_YOUR GOAL_. Search the data below for "Expand" and report how many lines contain it, with no other text.

_Items from a data source_.

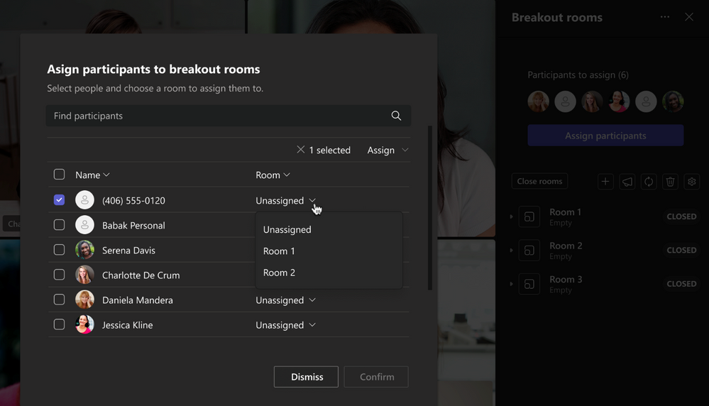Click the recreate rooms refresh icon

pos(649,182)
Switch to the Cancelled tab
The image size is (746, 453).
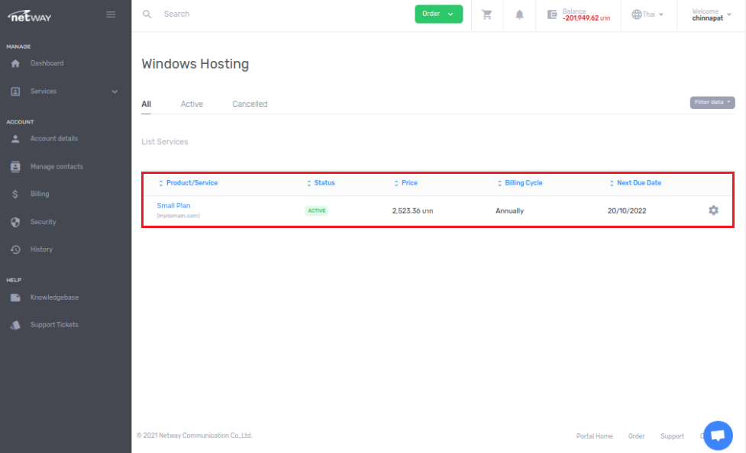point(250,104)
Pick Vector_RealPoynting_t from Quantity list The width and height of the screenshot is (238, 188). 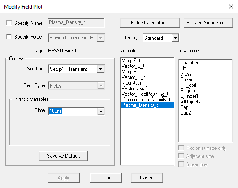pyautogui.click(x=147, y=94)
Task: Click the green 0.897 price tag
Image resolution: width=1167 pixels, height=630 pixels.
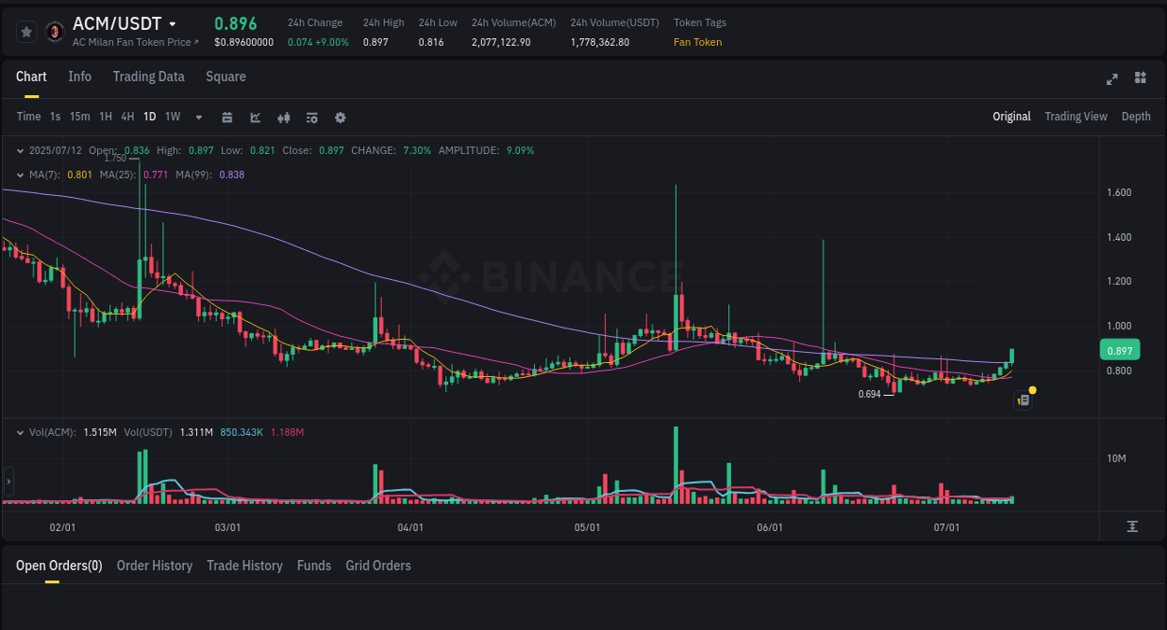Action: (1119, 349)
==
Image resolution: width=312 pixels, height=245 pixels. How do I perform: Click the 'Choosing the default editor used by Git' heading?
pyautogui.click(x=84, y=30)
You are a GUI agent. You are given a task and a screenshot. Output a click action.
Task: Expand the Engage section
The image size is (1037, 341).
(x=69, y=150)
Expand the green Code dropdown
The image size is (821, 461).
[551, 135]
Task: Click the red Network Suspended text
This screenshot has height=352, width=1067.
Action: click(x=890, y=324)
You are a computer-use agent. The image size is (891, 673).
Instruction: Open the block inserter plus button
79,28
* * *
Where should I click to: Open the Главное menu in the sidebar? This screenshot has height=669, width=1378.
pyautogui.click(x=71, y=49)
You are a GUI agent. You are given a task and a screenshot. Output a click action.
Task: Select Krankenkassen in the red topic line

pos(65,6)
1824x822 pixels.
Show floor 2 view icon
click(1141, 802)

_SOLVED PROBLEM_. 2